=== Begin Enclosure ===

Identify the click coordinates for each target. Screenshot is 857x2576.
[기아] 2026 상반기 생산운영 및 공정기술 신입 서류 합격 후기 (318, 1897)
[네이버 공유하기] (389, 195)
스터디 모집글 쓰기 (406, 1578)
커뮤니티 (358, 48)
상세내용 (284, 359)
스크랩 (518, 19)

=== End Enclosure ===
=== Begin Enclosure ===

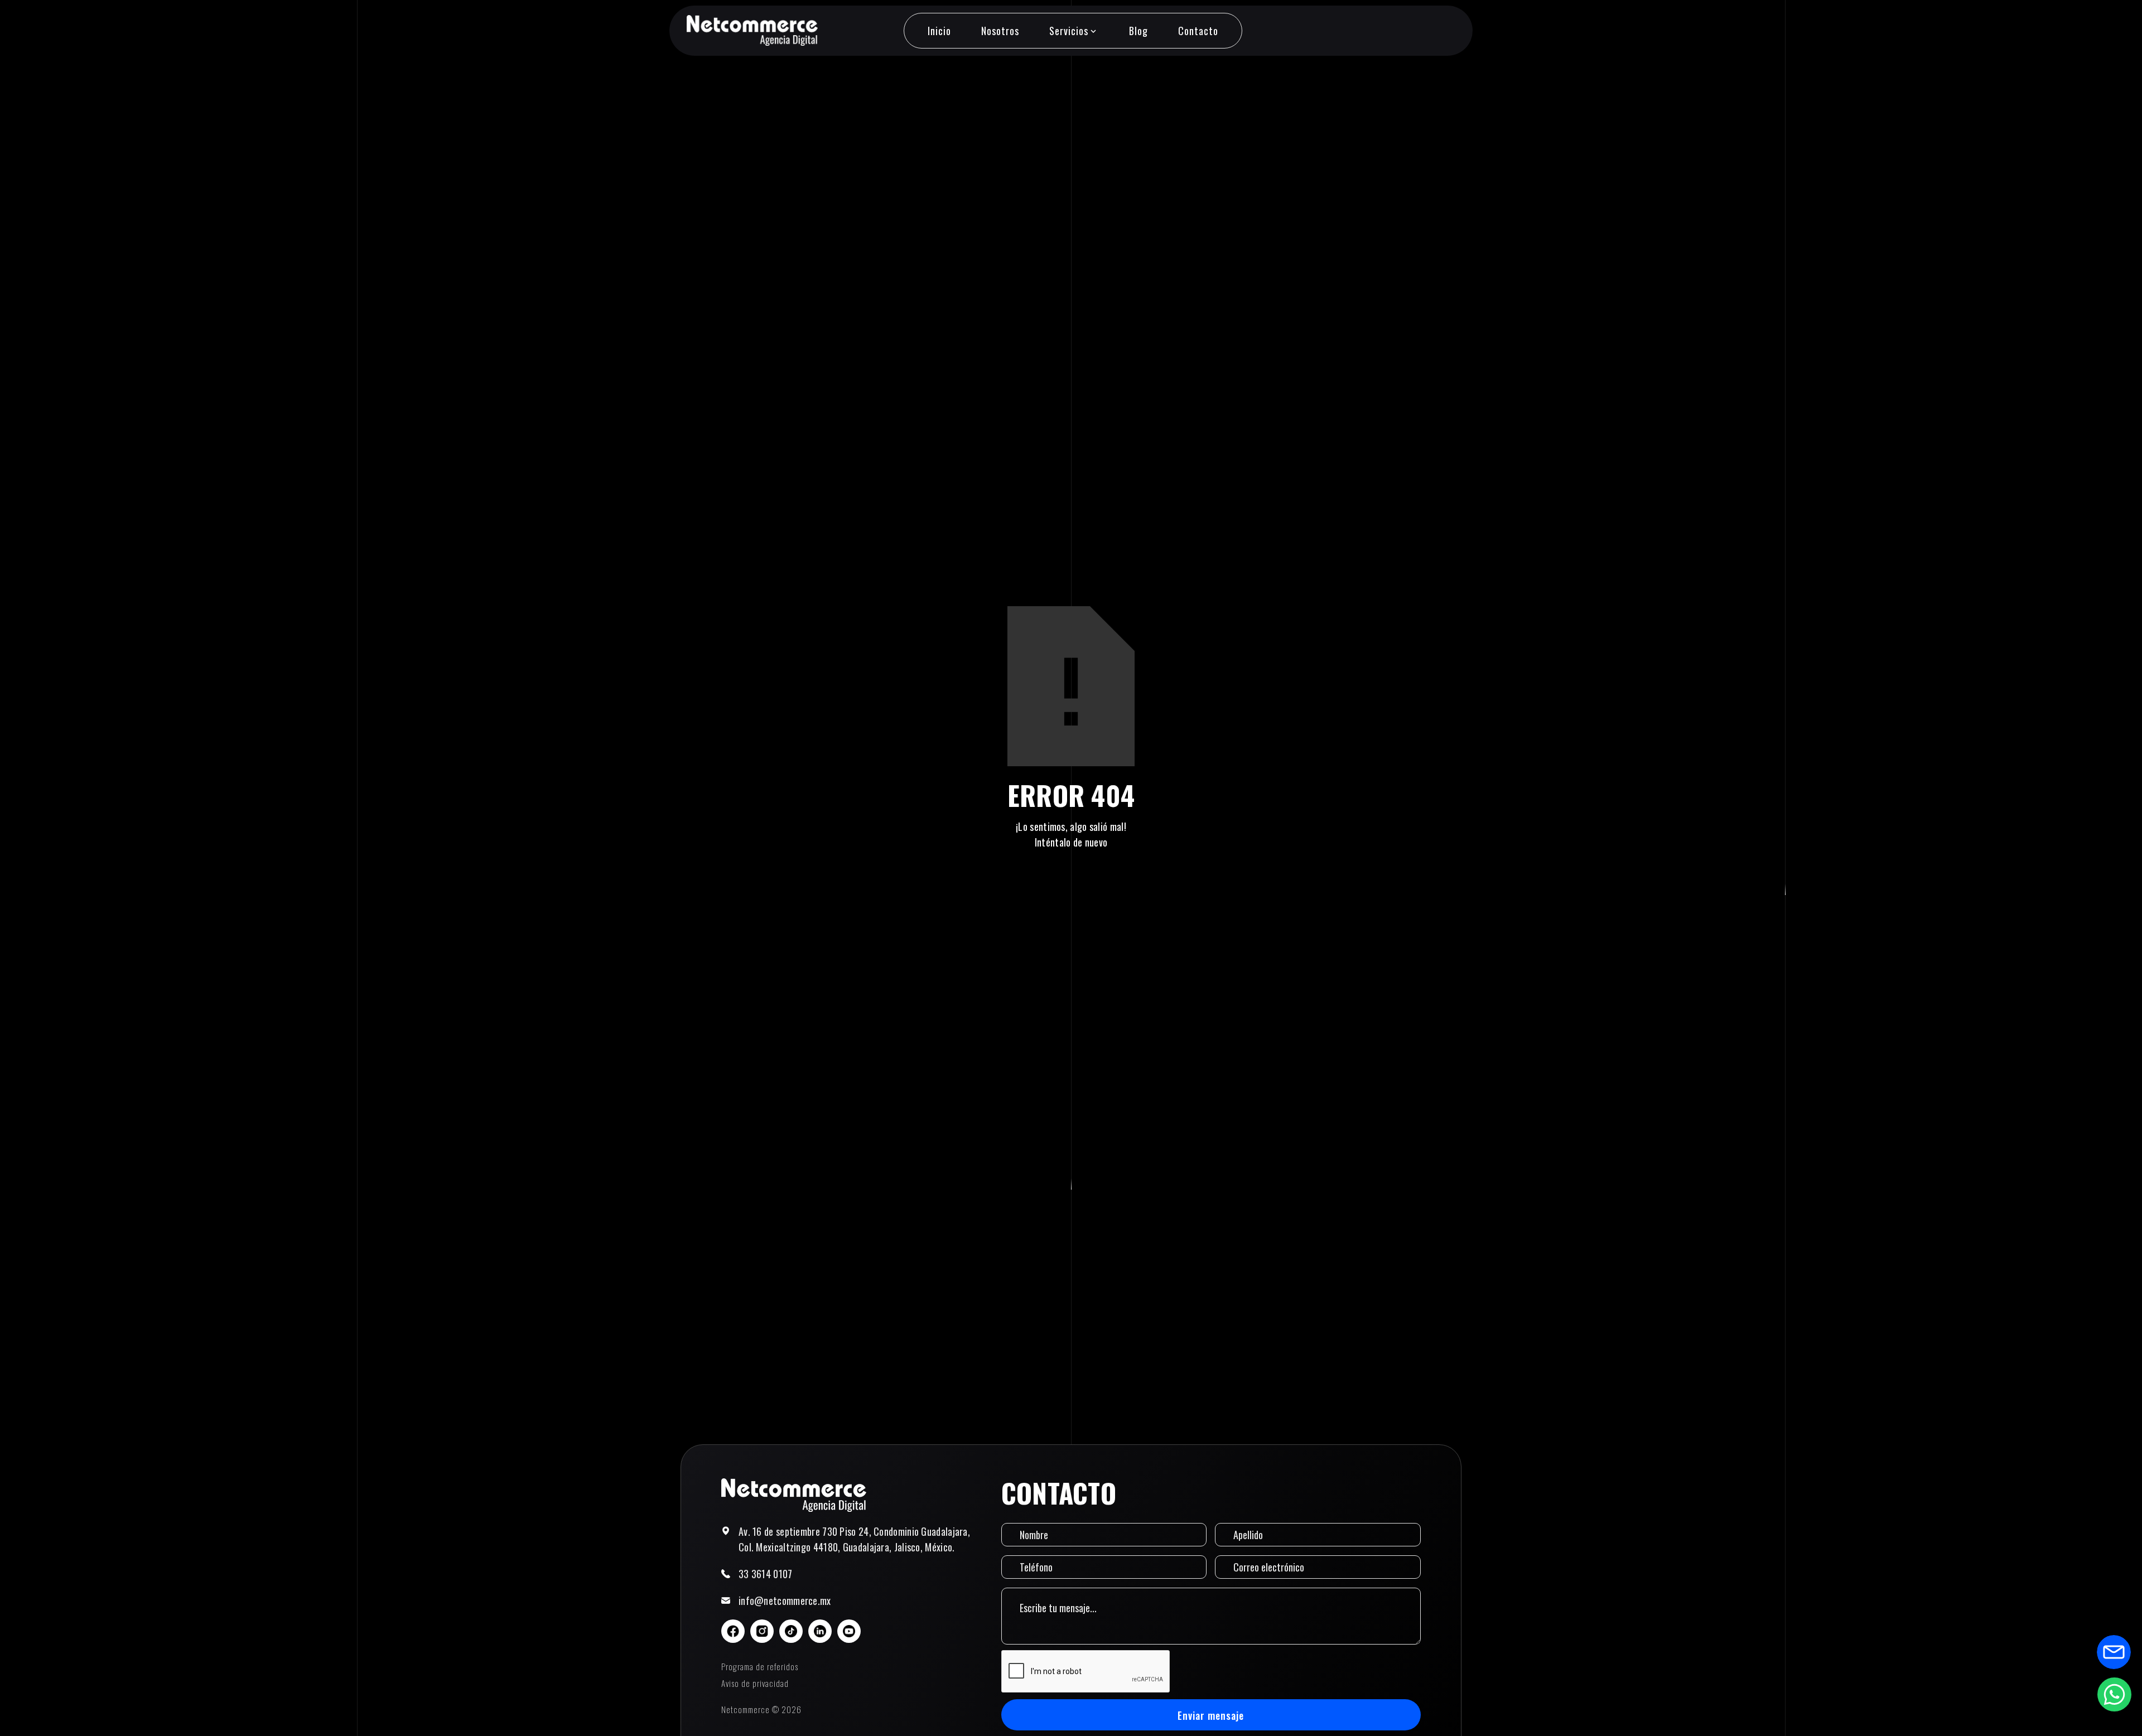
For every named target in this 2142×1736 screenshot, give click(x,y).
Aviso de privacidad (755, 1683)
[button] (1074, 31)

=== End Enclosure ===

§ **Work order**
What is the number of lines in the material above that include "target"? Answer with the number only.

§ **Output**
2